内閣支持率は前回(7月11日、12日)から下がり、51%(63.2%)に、不支持率は29.5%に上がったという(22.4%)。そして国葬「賛成」を「反対」が上回ったのだ。賛成:17.9%、どちらかといえば賛成:27.2%。どちらかといえば反対:27.2%、反対:29.8%だった。まとめれば、賛成45.1%、反対53.3%だ。
この数字は、極めて重要だ。参院選で自公が安定多数を占め、改憲派が3分の2を占めた直後のことだし、岸田政権が「国葬」を決めた直後の数字だ。銃撃事件(2022年7月8日)からも日が経っていない。岸田内閣を支持する人にも「どちらかといえば反対」の人が少なくないということだ。
また、国葬に関する国会審議が必要という人が61.9%、必要だと思わないが36%だったのだ。これも重要な数字だろう。
(2) ここには岸田政権への評価のみならず、この国の歩みを危惧する人たちが出てきたと見ることもできるだろう。これは、安倍政権以降の自民党と統一協会の蜜月ぶりへの「いくらなんでも?!」が重なっているだろう(同調査は、「『世界平和統一家庭連合』と政界との関係を解明する必要がある、80.6%。ない:16.8%、わからない・無回答が2.6%」。
部外者から見れば、摩訶不思議な関係であり、ごく当然の民意の現れだろう。国会議員は改憲派が3分の2を占めても、本件については、ここを明らかにすることが重要だとしているのだ。
非道な銃撃事件が私たちの目の前に「旧統一協会」の実態と本性を浮かび上がらせ、安倍自民党による票の差配までこの組織が関与してきたことが明らかになってきた。これはいくらなんでも、ちょっと待ってと思う人が増えるのは当然だろう。
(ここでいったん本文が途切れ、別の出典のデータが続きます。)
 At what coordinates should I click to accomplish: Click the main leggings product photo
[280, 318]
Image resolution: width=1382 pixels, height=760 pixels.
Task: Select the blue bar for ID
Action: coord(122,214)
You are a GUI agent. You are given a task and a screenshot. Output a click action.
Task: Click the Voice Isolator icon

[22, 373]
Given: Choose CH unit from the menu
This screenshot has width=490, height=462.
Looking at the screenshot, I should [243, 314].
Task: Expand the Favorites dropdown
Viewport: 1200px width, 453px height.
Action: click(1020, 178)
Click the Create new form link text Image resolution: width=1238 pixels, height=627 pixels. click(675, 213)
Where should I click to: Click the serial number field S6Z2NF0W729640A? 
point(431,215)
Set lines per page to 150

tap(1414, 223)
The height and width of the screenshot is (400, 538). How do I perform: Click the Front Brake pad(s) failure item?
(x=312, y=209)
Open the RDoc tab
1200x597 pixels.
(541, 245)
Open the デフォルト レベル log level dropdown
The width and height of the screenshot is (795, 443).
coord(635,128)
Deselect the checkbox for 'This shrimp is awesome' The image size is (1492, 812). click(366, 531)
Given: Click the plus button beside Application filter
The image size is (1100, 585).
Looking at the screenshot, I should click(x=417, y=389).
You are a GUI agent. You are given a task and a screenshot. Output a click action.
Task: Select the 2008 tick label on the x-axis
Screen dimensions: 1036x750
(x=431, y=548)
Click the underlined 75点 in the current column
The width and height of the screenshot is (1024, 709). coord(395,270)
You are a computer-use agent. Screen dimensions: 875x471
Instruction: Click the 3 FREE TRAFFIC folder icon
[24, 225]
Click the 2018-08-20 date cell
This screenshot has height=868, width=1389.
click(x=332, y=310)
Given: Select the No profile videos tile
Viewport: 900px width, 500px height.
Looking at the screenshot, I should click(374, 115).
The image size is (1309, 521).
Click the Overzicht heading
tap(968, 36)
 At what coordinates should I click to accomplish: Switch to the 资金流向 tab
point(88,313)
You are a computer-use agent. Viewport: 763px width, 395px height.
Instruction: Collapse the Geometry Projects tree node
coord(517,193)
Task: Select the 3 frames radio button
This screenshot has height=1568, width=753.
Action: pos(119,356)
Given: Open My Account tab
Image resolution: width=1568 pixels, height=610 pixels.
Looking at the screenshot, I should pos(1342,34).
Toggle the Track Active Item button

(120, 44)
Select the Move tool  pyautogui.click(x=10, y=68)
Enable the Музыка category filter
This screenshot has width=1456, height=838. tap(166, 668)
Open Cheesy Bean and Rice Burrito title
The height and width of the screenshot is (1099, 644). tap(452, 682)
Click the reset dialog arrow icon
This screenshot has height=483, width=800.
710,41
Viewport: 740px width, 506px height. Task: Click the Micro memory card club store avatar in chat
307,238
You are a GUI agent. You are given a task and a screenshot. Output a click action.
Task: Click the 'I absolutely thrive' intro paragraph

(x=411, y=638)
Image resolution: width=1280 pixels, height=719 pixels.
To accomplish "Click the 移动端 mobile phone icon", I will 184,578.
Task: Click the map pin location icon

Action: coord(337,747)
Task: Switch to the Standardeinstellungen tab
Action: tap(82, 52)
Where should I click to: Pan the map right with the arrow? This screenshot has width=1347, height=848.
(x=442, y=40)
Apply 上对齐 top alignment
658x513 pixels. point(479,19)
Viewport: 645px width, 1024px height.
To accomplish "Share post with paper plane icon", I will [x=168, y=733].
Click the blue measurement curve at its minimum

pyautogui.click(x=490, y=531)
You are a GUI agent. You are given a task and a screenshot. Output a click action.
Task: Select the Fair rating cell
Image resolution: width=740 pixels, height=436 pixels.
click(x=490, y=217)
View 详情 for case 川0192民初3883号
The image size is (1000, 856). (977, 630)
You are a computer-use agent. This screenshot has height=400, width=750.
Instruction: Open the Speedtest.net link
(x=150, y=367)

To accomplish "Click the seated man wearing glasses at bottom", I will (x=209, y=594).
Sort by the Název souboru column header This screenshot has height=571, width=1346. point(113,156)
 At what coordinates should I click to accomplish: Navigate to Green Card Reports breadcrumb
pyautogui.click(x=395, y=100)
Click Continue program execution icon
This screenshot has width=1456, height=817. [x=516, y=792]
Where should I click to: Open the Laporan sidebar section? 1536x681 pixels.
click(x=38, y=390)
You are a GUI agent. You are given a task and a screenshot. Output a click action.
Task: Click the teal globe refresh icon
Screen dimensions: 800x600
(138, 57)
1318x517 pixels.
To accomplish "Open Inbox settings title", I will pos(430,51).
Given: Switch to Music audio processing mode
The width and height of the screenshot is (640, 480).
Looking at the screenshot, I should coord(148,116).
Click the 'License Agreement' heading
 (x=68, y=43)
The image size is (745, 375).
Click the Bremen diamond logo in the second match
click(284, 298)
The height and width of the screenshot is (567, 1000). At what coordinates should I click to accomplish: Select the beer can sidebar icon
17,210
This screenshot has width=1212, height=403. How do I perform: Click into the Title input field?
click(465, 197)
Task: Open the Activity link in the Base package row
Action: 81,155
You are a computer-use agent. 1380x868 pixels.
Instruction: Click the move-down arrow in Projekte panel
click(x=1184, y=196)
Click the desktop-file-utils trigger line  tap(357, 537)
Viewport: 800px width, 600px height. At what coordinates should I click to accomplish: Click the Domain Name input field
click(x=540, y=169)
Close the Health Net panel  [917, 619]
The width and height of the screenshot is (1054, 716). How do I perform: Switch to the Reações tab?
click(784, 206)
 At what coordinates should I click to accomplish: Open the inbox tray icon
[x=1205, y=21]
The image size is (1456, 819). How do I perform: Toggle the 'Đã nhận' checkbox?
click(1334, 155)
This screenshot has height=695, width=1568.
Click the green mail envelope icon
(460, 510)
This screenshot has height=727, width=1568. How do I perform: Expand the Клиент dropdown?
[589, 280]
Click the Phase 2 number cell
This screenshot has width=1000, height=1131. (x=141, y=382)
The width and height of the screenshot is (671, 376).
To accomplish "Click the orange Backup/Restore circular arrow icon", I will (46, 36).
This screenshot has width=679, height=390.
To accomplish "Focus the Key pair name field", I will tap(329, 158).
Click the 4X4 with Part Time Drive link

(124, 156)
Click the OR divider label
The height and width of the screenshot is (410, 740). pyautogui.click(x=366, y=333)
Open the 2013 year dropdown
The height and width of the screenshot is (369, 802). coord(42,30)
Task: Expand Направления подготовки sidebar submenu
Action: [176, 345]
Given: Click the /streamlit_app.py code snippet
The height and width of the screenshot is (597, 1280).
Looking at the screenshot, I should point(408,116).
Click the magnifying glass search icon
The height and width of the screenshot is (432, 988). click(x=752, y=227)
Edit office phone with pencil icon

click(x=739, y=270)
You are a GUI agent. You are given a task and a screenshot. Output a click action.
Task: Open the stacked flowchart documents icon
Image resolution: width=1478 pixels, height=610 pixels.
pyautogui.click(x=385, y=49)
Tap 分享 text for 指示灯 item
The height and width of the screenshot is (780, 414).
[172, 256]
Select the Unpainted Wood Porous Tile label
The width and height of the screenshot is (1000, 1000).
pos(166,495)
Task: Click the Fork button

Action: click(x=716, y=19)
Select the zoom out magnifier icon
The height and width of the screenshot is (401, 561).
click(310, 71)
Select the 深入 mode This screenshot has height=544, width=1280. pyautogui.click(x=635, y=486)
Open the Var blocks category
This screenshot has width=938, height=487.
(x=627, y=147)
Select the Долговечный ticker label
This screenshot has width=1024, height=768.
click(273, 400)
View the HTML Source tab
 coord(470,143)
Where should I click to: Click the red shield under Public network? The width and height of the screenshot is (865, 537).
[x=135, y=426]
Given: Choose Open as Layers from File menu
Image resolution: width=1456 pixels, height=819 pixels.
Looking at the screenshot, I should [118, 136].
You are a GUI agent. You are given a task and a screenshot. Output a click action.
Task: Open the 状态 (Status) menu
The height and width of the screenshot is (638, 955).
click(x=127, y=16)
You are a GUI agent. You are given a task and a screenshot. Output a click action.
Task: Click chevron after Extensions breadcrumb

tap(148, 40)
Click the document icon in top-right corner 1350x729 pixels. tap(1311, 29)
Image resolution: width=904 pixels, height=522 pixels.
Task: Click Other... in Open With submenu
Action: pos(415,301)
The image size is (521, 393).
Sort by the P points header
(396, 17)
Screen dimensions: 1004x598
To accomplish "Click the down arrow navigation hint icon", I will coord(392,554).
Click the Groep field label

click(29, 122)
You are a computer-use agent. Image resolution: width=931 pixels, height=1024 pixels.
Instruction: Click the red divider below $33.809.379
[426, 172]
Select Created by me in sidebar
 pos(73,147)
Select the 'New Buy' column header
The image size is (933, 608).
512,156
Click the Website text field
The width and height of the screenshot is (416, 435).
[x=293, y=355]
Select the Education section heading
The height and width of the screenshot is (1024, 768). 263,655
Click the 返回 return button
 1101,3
(3)民主主義とは、何だっけ? 今、この国が転がり落ちようとしていることは、「民主主義」の崩壊だ。岸田内閣に「国葬」をお任せすれば、民主主義まで捨ててしまうことになるだろう。私たちにとって、安倍元首相と民主主義は、どちらが重いのだろうか? いささか不謹慎であり、単純に比較することもできない事柄だが、政権が銃撃事件を「民主主義を守れ」と喚いてきたからこそ私は比較してみたくなる。8年余りの長期政権の間に民主主義の根幹といえる「立憲主義」を掘り崩してきた安倍元首相ではなかったか。一方、「戦後生まれかけた民主主義」は、300万人の国民の死者と海外での2000万人にのぼる殺戮を経た上でも未完のままだ。因みに靖国派は帝国軍人の死者だけを奉り立て、海外侵略による死者を一蹴してきた。日本政府は非軍人(民間人)の戦死者への国家補償を殆ど回避してきたのだ。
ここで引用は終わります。